* start Data supplied *

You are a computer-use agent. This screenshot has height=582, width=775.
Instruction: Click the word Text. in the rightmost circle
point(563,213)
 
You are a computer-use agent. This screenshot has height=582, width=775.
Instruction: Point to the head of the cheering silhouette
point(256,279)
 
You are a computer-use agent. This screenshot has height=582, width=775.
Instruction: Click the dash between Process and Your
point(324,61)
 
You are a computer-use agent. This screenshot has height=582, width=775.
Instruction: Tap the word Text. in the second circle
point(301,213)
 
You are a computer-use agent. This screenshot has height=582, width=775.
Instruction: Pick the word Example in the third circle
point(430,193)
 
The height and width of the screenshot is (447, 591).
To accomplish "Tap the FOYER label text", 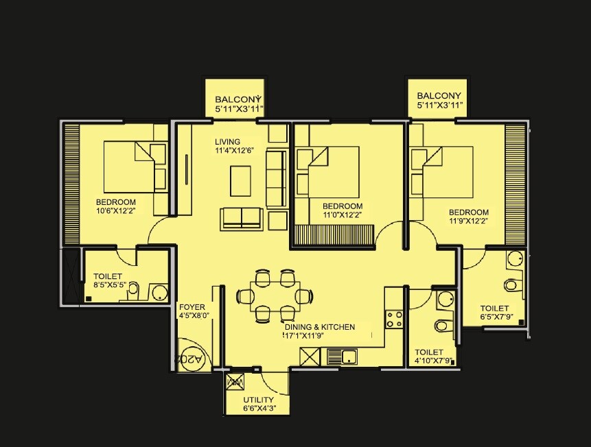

* end Data supplied *

The problem →
Please pull out each line from the items above that contains the word "circle", and copy every such line in full.

Task answer →
Instruction: Click the word Text. in the rightmost circle
Instruction: Tap the word Text. in the second circle
Instruction: Pick the word Example in the third circle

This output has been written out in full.